Assignment
Should pictures appear among the records, leave them out, and copy exactly only the lines from the first through the one with "The image size is (802, 532).", inclusive.

Source records
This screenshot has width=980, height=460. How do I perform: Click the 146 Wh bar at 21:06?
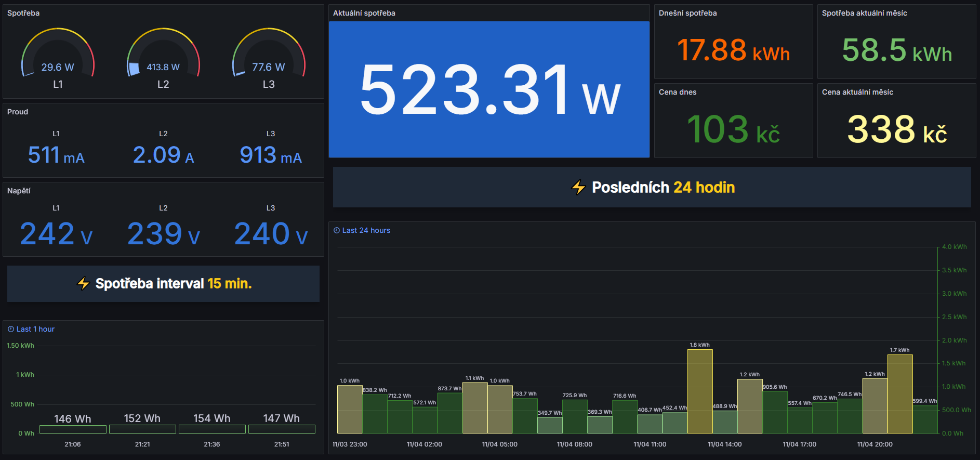click(73, 429)
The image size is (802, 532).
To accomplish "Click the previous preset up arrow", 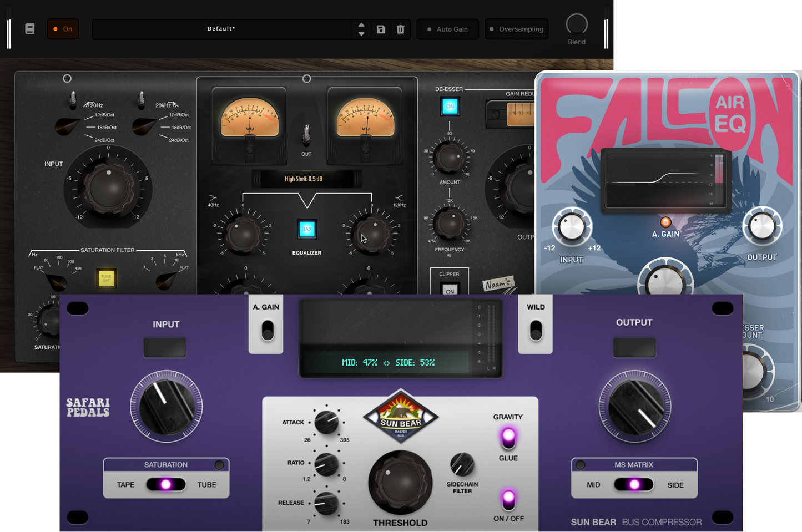I will (361, 26).
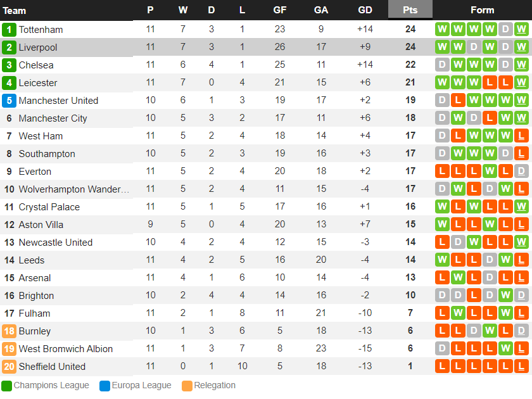
Task: Open the Wolverhampton Wanderers team link
Action: click(73, 189)
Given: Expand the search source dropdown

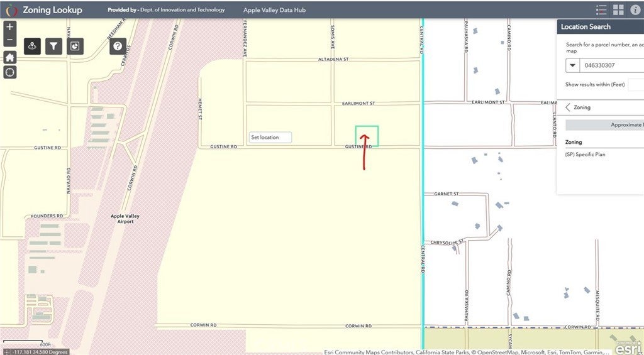Looking at the screenshot, I should (x=572, y=65).
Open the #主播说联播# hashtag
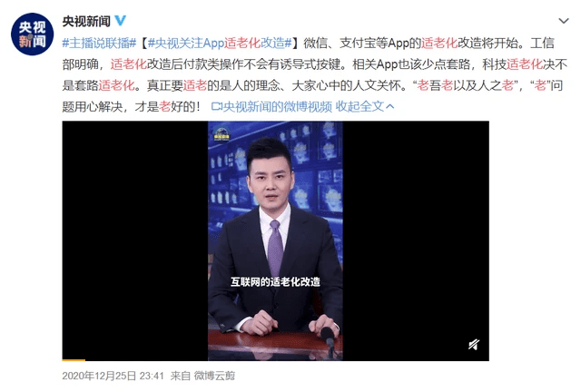This screenshot has height=392, width=581. click(x=99, y=44)
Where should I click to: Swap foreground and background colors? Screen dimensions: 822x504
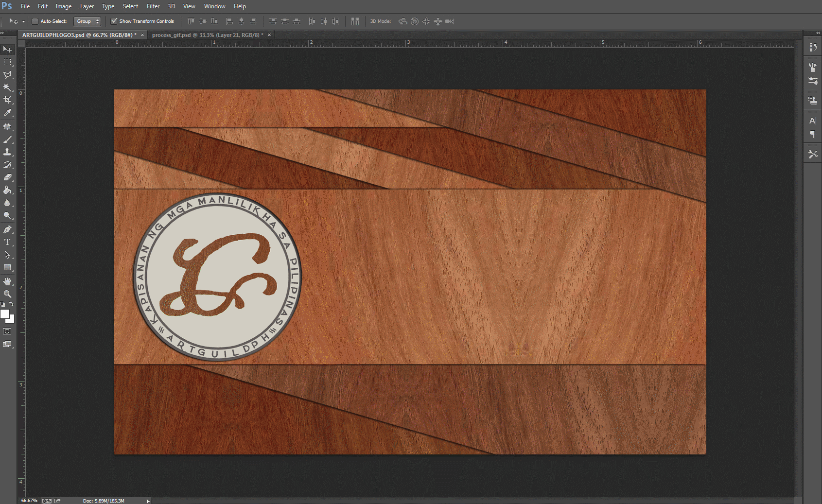(x=11, y=304)
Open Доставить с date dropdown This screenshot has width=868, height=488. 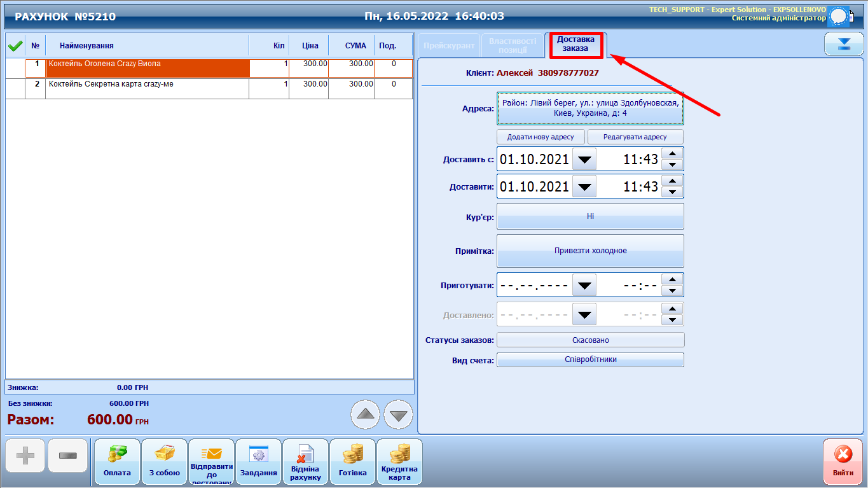[x=584, y=159]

Answer to the exercise
This screenshot has width=980, height=460. How do I perform: Click the 146 Wh bar at 21:06?
click(73, 429)
The image size is (802, 532).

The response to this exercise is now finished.